The architecture comprises the following compiler-aware features(Figure.1): (1)Local data memory and distributed shared memory. (2)Advanced DMA controller called DTU (Data Transfer Unit) which enables overlapping task execution and data transfer. (3)Directly connecting an accelerator and a CPU on the same core.



Figure 1. The proposed architecture

## 3. Performance Results

For the evaluations, a cycle accurate heterogeneous multicore architecture simulator is developed. As a CPU, a single issue in-order SPARC V9 pipeline is assumed. Also, as an accelerator, Hitachi FE-GA[1], which is dynamically reconfigurable processor, is assumed.
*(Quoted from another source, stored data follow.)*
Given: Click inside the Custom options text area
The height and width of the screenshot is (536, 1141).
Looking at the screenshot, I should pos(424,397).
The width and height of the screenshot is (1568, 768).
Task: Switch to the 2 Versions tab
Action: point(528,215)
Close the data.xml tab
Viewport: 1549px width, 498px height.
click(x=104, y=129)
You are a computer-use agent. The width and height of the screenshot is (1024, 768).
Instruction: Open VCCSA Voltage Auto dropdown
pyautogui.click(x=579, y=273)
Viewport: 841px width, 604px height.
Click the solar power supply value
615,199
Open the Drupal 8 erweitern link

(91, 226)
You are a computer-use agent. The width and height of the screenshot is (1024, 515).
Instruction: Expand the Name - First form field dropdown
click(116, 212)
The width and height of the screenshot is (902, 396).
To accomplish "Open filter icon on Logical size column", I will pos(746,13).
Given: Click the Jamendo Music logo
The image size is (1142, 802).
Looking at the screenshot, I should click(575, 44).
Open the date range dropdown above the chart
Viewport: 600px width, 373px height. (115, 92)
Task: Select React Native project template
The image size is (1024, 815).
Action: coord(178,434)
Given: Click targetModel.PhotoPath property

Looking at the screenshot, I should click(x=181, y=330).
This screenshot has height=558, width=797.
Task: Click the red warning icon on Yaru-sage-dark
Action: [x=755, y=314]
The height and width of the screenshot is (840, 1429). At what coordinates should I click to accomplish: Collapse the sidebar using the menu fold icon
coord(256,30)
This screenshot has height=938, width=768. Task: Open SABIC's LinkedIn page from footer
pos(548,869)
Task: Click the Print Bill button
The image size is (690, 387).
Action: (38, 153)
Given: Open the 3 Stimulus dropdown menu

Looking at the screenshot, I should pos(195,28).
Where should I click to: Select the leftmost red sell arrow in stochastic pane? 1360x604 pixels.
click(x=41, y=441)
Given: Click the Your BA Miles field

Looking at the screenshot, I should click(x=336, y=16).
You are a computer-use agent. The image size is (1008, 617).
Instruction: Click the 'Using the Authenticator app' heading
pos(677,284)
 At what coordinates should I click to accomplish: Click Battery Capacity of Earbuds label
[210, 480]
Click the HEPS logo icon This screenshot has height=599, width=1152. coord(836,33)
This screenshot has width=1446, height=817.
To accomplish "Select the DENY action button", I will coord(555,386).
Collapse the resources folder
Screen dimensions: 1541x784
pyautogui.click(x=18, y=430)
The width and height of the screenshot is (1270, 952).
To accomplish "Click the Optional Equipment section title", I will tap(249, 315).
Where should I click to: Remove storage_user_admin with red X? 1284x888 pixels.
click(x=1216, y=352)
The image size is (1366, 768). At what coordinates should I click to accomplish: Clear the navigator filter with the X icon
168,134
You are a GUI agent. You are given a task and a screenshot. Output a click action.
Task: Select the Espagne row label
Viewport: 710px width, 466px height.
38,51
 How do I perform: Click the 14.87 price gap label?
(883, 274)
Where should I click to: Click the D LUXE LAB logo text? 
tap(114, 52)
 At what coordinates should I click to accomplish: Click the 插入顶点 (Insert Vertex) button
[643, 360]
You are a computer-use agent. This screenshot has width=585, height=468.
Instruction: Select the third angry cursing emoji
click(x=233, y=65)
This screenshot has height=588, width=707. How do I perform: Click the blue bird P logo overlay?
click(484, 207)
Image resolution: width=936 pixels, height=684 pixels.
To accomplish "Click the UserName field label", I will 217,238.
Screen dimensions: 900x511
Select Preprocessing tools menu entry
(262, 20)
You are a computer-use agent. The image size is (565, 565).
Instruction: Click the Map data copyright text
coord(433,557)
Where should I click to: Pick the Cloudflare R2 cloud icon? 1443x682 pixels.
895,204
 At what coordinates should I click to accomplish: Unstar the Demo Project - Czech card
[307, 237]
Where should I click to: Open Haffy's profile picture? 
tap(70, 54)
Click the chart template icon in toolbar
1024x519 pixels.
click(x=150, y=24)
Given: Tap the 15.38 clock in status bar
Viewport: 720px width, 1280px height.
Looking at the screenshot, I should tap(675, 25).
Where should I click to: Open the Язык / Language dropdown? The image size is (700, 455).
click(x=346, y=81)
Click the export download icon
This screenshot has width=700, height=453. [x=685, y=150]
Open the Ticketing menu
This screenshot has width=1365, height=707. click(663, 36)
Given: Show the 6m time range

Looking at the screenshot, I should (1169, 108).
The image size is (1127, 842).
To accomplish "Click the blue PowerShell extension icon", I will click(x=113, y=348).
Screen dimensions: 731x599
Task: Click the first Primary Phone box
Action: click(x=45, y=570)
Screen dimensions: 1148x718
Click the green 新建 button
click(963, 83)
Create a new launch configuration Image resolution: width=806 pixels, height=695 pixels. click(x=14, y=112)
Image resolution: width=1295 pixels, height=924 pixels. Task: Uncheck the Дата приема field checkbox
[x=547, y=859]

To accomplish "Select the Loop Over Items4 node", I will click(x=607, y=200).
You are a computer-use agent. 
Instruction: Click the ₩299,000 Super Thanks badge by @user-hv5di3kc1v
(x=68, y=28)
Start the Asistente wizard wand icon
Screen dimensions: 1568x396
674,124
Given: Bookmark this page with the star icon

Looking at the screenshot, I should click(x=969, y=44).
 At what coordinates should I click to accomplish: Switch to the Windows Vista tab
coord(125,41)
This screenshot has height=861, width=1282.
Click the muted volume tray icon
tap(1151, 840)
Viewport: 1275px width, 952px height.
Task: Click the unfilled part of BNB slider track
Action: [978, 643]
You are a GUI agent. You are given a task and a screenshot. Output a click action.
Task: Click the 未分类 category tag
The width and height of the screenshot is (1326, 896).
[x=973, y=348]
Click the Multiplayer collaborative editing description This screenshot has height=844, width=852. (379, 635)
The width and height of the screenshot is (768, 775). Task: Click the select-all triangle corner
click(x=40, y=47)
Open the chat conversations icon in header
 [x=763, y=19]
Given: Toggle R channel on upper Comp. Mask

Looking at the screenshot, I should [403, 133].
The performance of the architecture is evaluated using MP3 encoder program and AAC encoder program, which are parallelized by OSCAR compiler[2]. As a result, the proposed architecture gives us 21.4 times speedup with four general purpose PCs and four accelerator PCs for an MP3 audio encoder program versus sequential execution using a single CPU core. Moreover, the architecture gives us 10.0 times speedup when executing an AAC encoder program using the previous architecture.

## 4. Conclusions

In this poster, We present OSCAR compiler cooperative heterogeneous multi-core architecture. The proposed architecture, which is designed to supports OSCAR compiler, gives us good performance.

### Acknowledgments

This research was partly supported by "Heterogeneous multi-core" of the NEDO and by "Ambient Soc Global COE Program of Waseda University" of the Ministry of Education, Culture, Sports, Science and Technology, Japan. This work was supervised by Keiji Kimura and Hironori Kasahara at Waseda University.

### References

- T. Kodama et al. Flexible engine: A dynamic reconfigurable accelerator with high performance and low power consumption. Proc. of IEEE Symposium on Low-Power and High-Speed Chips, pages 393–408, April 2006.
- [2] Y. Wada et al. Parallelizing compiler cooperative heterogeneous multicore. In *Proceedings of Workshop on Software and Hardware Challenges of Manycore Platforms, SHCMP'08*, Jun. 2008.